TASK OBJECTIVE:
The full listing below should be repeated exactly.

RECORDS SUPPLIED:
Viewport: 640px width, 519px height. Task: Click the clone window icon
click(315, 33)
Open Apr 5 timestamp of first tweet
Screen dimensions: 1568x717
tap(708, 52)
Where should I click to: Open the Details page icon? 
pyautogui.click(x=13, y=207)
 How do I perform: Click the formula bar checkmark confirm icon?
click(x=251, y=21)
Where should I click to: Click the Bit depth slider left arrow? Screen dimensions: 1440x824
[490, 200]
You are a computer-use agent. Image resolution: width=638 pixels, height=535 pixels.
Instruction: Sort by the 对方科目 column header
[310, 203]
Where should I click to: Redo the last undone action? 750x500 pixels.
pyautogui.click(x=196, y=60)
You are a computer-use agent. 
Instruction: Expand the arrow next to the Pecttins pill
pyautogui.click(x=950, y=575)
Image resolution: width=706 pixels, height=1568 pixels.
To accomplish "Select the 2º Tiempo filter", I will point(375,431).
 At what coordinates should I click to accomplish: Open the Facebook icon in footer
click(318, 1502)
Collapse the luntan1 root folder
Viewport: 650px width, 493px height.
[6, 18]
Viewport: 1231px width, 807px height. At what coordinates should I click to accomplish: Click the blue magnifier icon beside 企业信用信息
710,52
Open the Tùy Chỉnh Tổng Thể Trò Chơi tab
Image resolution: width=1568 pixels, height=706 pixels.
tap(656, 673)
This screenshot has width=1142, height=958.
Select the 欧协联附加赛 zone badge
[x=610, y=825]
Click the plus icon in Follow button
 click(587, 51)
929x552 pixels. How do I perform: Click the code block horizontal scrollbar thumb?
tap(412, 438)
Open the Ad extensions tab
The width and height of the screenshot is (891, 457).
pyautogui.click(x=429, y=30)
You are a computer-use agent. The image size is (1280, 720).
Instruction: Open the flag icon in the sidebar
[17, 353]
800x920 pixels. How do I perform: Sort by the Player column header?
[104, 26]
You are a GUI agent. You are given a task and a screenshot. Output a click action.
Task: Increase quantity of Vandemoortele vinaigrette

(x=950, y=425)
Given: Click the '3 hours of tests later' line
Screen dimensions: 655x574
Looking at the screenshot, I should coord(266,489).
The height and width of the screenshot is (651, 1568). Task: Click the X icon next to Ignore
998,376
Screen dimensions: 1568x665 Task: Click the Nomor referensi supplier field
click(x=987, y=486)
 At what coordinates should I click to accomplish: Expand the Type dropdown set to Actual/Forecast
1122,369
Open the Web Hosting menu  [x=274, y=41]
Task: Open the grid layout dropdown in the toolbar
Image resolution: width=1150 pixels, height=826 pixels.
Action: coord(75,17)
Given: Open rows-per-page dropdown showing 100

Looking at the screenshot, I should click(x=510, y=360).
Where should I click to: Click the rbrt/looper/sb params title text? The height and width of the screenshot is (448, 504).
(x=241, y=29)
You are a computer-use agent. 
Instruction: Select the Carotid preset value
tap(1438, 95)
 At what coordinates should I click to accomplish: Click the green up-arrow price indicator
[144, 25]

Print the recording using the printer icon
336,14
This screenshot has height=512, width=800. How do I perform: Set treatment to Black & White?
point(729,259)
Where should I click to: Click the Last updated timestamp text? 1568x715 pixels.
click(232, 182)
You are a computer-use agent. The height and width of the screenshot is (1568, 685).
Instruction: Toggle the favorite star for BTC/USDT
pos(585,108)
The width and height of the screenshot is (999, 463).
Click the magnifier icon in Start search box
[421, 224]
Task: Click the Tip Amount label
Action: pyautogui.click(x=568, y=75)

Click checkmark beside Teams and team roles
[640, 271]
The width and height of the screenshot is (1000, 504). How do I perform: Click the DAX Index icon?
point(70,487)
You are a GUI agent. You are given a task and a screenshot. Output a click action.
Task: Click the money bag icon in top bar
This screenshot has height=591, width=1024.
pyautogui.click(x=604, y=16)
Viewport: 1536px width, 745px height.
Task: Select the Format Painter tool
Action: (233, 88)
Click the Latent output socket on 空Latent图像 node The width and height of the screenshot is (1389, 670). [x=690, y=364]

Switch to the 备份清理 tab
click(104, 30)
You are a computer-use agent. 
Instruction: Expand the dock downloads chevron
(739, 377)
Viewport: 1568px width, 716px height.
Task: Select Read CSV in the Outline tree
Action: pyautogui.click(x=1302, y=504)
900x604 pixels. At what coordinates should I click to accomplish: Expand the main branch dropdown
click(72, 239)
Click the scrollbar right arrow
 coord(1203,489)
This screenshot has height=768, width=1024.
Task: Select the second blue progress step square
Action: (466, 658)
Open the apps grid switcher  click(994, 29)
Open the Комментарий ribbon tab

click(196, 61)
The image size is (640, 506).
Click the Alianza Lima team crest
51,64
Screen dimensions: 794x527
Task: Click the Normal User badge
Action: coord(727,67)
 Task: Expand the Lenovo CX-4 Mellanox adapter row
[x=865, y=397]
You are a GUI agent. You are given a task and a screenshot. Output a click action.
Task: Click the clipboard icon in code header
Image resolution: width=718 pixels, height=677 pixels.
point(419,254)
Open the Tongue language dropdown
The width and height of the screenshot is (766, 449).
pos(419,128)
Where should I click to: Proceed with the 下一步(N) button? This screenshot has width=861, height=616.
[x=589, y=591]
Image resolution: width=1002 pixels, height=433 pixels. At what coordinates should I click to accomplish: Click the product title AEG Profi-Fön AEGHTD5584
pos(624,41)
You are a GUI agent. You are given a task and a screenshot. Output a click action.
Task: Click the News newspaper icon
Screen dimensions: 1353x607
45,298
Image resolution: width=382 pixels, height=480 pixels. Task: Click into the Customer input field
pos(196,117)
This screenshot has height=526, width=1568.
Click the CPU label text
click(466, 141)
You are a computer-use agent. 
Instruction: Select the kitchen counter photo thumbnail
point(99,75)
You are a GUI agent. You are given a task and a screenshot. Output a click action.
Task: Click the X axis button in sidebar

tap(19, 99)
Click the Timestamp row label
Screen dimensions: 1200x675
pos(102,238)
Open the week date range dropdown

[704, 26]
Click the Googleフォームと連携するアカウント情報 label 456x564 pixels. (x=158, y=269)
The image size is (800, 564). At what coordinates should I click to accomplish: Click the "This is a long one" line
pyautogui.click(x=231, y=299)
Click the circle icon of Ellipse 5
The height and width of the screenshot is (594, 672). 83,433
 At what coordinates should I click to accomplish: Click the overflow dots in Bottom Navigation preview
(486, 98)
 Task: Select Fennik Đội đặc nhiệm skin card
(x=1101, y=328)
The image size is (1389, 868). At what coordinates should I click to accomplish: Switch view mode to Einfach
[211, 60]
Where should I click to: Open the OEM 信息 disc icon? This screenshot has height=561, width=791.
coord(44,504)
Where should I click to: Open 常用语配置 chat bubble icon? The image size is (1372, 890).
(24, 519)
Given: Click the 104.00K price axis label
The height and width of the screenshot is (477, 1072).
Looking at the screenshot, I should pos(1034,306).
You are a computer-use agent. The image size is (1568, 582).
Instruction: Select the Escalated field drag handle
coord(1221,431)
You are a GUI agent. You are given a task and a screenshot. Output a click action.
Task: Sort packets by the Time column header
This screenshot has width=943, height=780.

RESULT OF THE EXERCISE:
Viewport: 640px width, 519px height. Task: Click the clone window icon
click(315, 33)
Open Apr 5 timestamp of first tweet
Screen dimensions: 1568x717
tap(708, 52)
Where should I click to: Open the Details page icon? 
pyautogui.click(x=13, y=207)
 How do I perform: Click the formula bar checkmark confirm icon?
click(x=251, y=21)
Where should I click to: Click the Bit depth slider left arrow? Screen dimensions: 1440x824
[490, 200]
You are a computer-use agent. Image resolution: width=638 pixels, height=535 pixels.
Instruction: Sort by the 对方科目 column header
[310, 203]
Where should I click to: Redo the last undone action? 750x500 pixels.
pyautogui.click(x=196, y=60)
You are a computer-use agent. 
Instruction: Expand the arrow next to the Pecttins pill
pyautogui.click(x=950, y=575)
Image resolution: width=706 pixels, height=1568 pixels.
To accomplish "Select the 2º Tiempo filter", I will point(375,431).
 At what coordinates should I click to accomplish: Open the Facebook icon in footer
click(318, 1502)
Collapse the luntan1 root folder
Viewport: 650px width, 493px height.
[6, 18]
Viewport: 1231px width, 807px height. At what coordinates should I click to accomplish: Click the blue magnifier icon beside 企业信用信息
710,52
Open the Tùy Chỉnh Tổng Thể Trò Chơi tab
Image resolution: width=1568 pixels, height=706 pixels.
tap(656, 673)
This screenshot has width=1142, height=958.
Select the 欧协联附加赛 zone badge
[x=610, y=825]
Click the plus icon in Follow button
 click(587, 51)
929x552 pixels. How do I perform: Click the code block horizontal scrollbar thumb?
tap(412, 438)
Open the Ad extensions tab
The width and height of the screenshot is (891, 457).
pyautogui.click(x=429, y=30)
You are a computer-use agent. The image size is (1280, 720).
Instruction: Open the flag icon in the sidebar
[17, 353]
800x920 pixels. How do I perform: Sort by the Player column header?
[104, 26]
You are a GUI agent. You are given a task and a screenshot. Output a click action.
Task: Increase quantity of Vandemoortele vinaigrette

(x=950, y=425)
Given: Click the '3 hours of tests later' line
Screen dimensions: 655x574
Looking at the screenshot, I should coord(266,489).
The height and width of the screenshot is (651, 1568). Task: Click the X icon next to Ignore
998,376
Screen dimensions: 1568x665 Task: Click the Nomor referensi supplier field
click(x=987, y=486)
 At what coordinates should I click to accomplish: Expand the Type dropdown set to Actual/Forecast
1122,369
Open the Web Hosting menu  [x=274, y=41]
Task: Open the grid layout dropdown in the toolbar
Image resolution: width=1150 pixels, height=826 pixels.
Action: coord(75,17)
Given: Open rows-per-page dropdown showing 100

Looking at the screenshot, I should click(x=510, y=360).
Where should I click to: Click the rbrt/looper/sb params title text? The height and width of the screenshot is (448, 504).
(x=241, y=29)
You are a computer-use agent. 
Instruction: Select the Carotid preset value
tap(1438, 95)
 At what coordinates should I click to accomplish: Click the green up-arrow price indicator
[144, 25]

Print the recording using the printer icon
336,14
This screenshot has height=512, width=800. How do I perform: Set treatment to Black & White?
point(729,259)
Where should I click to: Click the Last updated timestamp text? 1568x715 pixels.
click(232, 182)
You are a computer-use agent. The height and width of the screenshot is (1568, 685).
Instruction: Toggle the favorite star for BTC/USDT
pos(585,108)
The width and height of the screenshot is (999, 463).
Click the magnifier icon in Start search box
[421, 224]
Task: Click the Tip Amount label
Action: pyautogui.click(x=568, y=75)

Click checkmark beside Teams and team roles
[640, 271]
The width and height of the screenshot is (1000, 504). How do I perform: Click the DAX Index icon?
point(70,487)
You are a GUI agent. You are given a task and a screenshot. Output a click action.
Task: Click the money bag icon in top bar
This screenshot has height=591, width=1024.
pyautogui.click(x=604, y=16)
Viewport: 1536px width, 745px height.
Task: Select the Format Painter tool
Action: (233, 88)
Click the Latent output socket on 空Latent图像 node The width and height of the screenshot is (1389, 670). [x=690, y=364]

Switch to the 备份清理 tab
click(104, 30)
You are a computer-use agent. 
Instruction: Expand the dock downloads chevron
(739, 377)
Viewport: 1568px width, 716px height.
Task: Select Read CSV in the Outline tree
Action: pyautogui.click(x=1302, y=504)
900x604 pixels. At what coordinates should I click to accomplish: Expand the main branch dropdown
click(72, 239)
Click the scrollbar right arrow
 coord(1203,489)
This screenshot has height=768, width=1024.
Task: Select the second blue progress step square
Action: (466, 658)
Open the apps grid switcher  click(994, 29)
Open the Комментарий ribbon tab

click(196, 61)
The image size is (640, 506).
Click the Alianza Lima team crest
51,64
Screen dimensions: 794x527
Task: Click the Normal User badge
Action: coord(727,67)
 Task: Expand the Lenovo CX-4 Mellanox adapter row
[x=865, y=397]
You are a GUI agent. You are given a task and a screenshot. Output a click action.
Task: Click the clipboard icon in code header
Image resolution: width=718 pixels, height=677 pixels.
point(419,254)
Open the Tongue language dropdown
The width and height of the screenshot is (766, 449).
pos(419,128)
Where should I click to: Proceed with the 下一步(N) button? This screenshot has width=861, height=616.
[x=589, y=591]
Image resolution: width=1002 pixels, height=433 pixels. At what coordinates should I click to accomplish: Click the product title AEG Profi-Fön AEGHTD5584
pos(624,41)
You are a GUI agent. You are given a task and a screenshot. Output a click action.
Task: Click the News newspaper icon
Screen dimensions: 1353x607
45,298
Image resolution: width=382 pixels, height=480 pixels. Task: Click into the Customer input field
pos(196,117)
This screenshot has height=526, width=1568.
Click the CPU label text
click(466, 141)
You are a computer-use agent. 
Instruction: Select the kitchen counter photo thumbnail
point(99,75)
You are a GUI agent. You are given a task and a screenshot. Output a click action.
Task: Click the X axis button in sidebar

tap(19, 99)
Click the Timestamp row label
Screen dimensions: 1200x675
pos(102,238)
Open the week date range dropdown

[704, 26]
Click the Googleフォームと連携するアカウント情報 label 456x564 pixels. (x=158, y=269)
The image size is (800, 564). At what coordinates should I click to accomplish: Click the "This is a long one" line
pyautogui.click(x=231, y=299)
Click the circle icon of Ellipse 5
The height and width of the screenshot is (594, 672). 83,433
 At what coordinates should I click to accomplish: Click the overflow dots in Bottom Navigation preview
(486, 98)
 Task: Select Fennik Đội đặc nhiệm skin card
(x=1101, y=328)
The image size is (1389, 868). At what coordinates should I click to accomplish: Switch view mode to Einfach
[211, 60]
Where should I click to: Open the OEM 信息 disc icon? This screenshot has height=561, width=791.
coord(44,504)
Where should I click to: Open 常用语配置 chat bubble icon? The image size is (1372, 890).
(24, 519)
Given: Click the 104.00K price axis label
The height and width of the screenshot is (477, 1072).
Looking at the screenshot, I should pos(1034,306).
You are a computer-use agent. The image size is (1568, 582).
Instruction: Select the Escalated field drag handle
coord(1221,431)
You are a GUI agent. You are given a task and a screenshot. Output a click action.
Task: Sort packets by the Time column header
This screenshot has width=943, height=780.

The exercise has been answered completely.